Top of STORED DATA

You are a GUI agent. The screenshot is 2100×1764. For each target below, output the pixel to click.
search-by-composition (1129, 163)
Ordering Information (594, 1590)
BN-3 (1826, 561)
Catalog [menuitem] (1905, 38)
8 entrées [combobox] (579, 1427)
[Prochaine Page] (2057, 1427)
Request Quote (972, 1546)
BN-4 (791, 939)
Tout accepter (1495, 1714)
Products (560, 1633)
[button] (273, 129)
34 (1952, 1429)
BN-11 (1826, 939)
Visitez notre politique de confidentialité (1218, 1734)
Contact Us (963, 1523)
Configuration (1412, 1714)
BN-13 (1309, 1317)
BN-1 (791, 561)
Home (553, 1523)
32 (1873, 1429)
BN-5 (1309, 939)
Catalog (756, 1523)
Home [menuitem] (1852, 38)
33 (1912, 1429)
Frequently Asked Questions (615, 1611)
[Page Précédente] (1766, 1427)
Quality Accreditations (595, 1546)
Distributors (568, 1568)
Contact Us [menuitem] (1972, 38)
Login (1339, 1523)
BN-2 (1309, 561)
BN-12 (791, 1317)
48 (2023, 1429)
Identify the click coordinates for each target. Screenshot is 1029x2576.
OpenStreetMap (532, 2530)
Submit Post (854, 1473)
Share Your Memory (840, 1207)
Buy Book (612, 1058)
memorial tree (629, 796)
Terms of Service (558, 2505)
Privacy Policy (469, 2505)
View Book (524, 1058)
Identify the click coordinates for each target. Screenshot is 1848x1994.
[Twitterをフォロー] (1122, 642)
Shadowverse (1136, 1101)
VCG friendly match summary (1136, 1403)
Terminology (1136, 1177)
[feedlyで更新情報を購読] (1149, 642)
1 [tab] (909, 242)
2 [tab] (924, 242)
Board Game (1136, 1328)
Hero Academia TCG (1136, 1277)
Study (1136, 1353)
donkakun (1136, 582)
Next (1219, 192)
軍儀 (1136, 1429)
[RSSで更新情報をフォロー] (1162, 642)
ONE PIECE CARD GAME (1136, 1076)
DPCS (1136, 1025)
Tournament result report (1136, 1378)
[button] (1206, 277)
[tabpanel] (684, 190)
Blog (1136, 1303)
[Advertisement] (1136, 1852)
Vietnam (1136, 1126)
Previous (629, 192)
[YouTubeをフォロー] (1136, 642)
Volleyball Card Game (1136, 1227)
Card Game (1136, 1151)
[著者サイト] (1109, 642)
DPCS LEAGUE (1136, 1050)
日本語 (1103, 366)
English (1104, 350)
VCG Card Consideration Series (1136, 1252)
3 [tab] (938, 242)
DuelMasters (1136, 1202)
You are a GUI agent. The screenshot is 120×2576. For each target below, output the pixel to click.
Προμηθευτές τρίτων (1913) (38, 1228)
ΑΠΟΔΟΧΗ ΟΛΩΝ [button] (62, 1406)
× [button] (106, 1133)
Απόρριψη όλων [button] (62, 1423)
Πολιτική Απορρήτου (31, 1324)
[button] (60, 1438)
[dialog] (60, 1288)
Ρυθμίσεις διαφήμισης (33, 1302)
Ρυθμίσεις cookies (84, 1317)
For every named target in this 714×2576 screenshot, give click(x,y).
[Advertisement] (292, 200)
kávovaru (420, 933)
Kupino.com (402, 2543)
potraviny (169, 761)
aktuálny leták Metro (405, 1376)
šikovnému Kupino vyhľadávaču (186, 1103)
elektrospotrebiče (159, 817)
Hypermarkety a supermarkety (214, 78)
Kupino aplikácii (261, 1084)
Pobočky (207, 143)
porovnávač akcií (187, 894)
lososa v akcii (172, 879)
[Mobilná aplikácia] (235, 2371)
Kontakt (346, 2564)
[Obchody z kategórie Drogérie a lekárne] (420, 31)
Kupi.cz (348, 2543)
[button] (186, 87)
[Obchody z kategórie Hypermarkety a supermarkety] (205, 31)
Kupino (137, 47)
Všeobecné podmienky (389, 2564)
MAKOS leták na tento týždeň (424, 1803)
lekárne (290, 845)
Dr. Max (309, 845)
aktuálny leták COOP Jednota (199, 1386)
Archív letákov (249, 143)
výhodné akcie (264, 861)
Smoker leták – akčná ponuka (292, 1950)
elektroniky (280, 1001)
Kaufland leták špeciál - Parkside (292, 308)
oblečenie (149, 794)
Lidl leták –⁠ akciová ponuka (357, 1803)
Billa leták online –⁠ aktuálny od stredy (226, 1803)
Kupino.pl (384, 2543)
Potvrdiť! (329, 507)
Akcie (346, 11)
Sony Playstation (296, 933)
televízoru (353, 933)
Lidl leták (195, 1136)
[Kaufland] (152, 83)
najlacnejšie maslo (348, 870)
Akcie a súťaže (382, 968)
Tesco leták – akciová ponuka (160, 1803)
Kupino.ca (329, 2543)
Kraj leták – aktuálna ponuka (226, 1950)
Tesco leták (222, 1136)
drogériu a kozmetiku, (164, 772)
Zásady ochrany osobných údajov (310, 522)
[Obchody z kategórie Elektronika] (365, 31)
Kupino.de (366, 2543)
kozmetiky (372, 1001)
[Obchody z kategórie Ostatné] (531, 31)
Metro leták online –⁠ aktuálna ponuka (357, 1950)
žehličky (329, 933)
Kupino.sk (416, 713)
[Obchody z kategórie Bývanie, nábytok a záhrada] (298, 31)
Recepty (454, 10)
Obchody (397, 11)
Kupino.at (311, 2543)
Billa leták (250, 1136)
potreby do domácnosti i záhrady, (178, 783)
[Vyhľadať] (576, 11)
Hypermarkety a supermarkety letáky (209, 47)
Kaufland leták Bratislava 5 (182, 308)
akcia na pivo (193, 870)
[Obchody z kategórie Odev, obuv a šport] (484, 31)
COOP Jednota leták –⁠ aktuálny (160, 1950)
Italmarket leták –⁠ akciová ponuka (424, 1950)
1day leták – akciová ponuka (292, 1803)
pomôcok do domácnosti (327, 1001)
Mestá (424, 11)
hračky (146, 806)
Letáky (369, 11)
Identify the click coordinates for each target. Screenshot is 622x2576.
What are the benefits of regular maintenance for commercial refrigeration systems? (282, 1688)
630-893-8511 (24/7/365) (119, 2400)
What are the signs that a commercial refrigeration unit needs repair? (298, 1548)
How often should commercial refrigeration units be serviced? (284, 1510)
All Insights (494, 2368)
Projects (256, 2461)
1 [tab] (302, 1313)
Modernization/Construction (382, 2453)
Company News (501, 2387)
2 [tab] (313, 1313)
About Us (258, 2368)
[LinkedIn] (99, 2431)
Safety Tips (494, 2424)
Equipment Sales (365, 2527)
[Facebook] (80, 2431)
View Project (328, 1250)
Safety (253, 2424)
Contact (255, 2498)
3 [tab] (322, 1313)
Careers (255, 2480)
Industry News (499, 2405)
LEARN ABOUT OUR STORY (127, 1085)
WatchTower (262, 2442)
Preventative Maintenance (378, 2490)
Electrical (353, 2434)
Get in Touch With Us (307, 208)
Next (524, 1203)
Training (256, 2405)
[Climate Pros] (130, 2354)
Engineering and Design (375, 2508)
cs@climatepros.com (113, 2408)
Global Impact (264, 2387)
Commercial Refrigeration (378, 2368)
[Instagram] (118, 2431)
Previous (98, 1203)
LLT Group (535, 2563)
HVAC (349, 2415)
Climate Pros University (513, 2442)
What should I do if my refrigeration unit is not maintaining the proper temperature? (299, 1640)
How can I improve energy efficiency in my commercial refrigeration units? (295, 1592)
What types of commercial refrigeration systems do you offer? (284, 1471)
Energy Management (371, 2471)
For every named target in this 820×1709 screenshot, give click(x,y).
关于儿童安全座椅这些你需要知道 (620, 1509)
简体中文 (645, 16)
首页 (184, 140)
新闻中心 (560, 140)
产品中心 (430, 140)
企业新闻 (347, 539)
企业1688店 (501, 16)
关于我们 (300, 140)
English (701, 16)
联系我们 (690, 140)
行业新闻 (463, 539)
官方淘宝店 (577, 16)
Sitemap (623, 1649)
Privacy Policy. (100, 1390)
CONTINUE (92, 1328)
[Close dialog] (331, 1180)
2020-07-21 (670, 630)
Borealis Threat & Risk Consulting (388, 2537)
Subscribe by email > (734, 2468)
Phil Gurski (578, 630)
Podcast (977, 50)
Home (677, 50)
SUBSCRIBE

Bottom of STORED DATA

*ACTION ITEM*.
Your reply should consist solely of the number of lines above that contain the word "aktuálna".

*OUTPUT OF THE EXERCISE*.
2